» GIVEN EXERCISE: Count the lines in the records below that contain the string "icon", treating uppercase and lowercase as different, and reply with the number alone.

» DATASET CONTENT:

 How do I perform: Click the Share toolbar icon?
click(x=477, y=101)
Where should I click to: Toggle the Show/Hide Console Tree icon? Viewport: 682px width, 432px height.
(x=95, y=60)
...
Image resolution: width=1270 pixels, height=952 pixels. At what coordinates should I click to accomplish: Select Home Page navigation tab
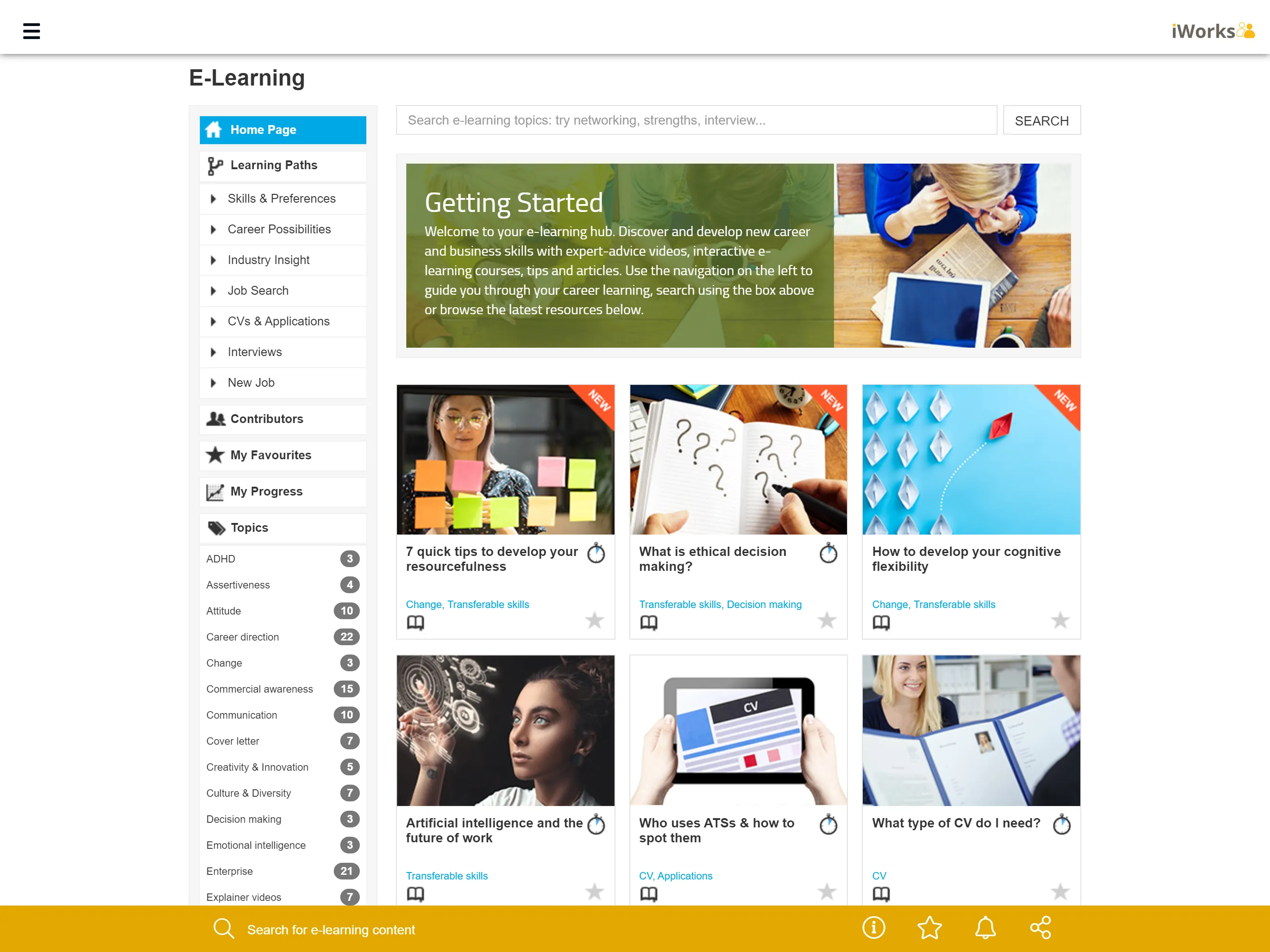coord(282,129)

» WRITTEN SOLUTION: 2